START Data listing
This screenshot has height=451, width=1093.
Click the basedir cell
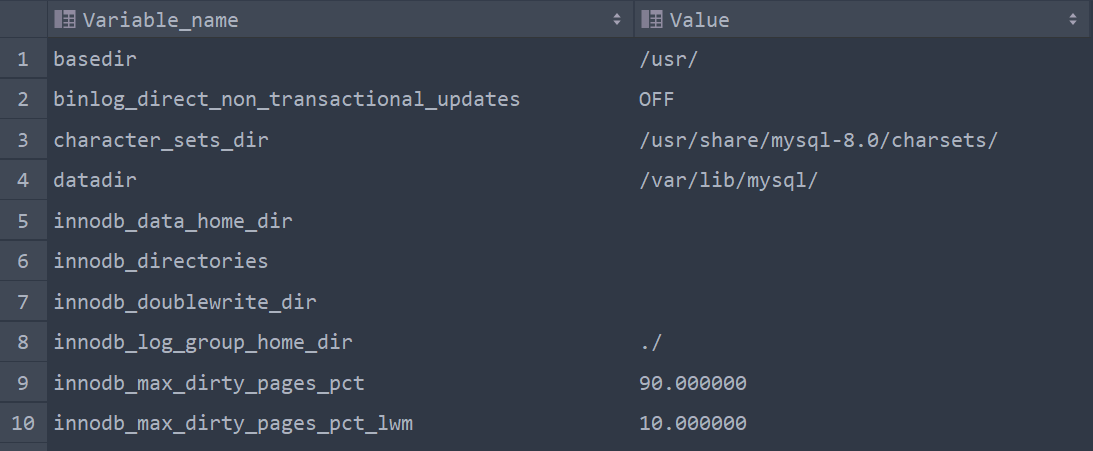(95, 59)
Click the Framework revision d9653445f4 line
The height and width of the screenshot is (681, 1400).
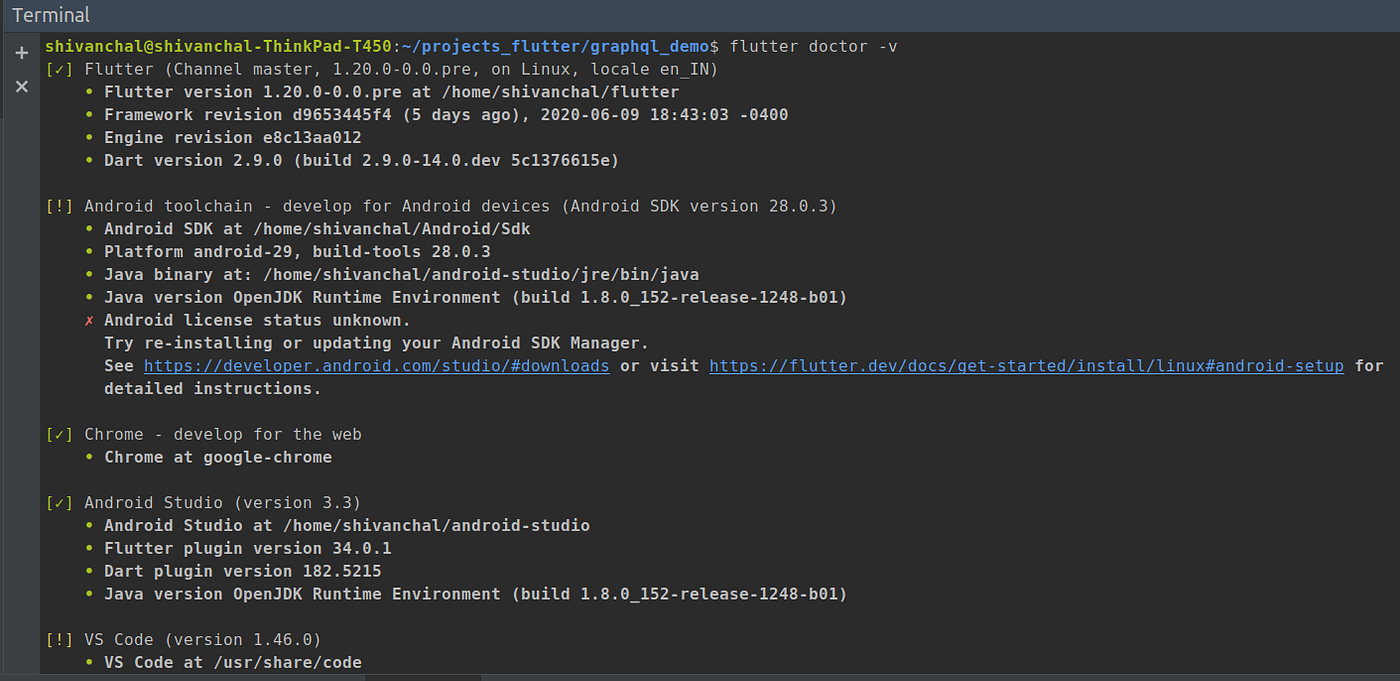click(446, 115)
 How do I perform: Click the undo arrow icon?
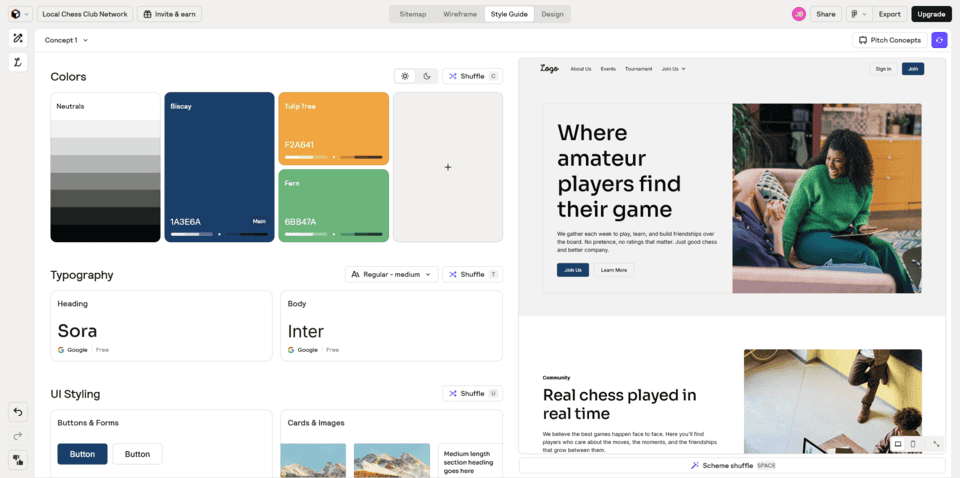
END Data listing
Please set down every record above exactly as it appears, leaving out the pictures.

● Answer box
This screenshot has height=451, width=1093.
Click the basedir cell
(95, 59)
Click the Framework revision d9653445f4 line
The height and width of the screenshot is (681, 1400).
click(446, 115)
 How do I perform: Click the undo arrow icon?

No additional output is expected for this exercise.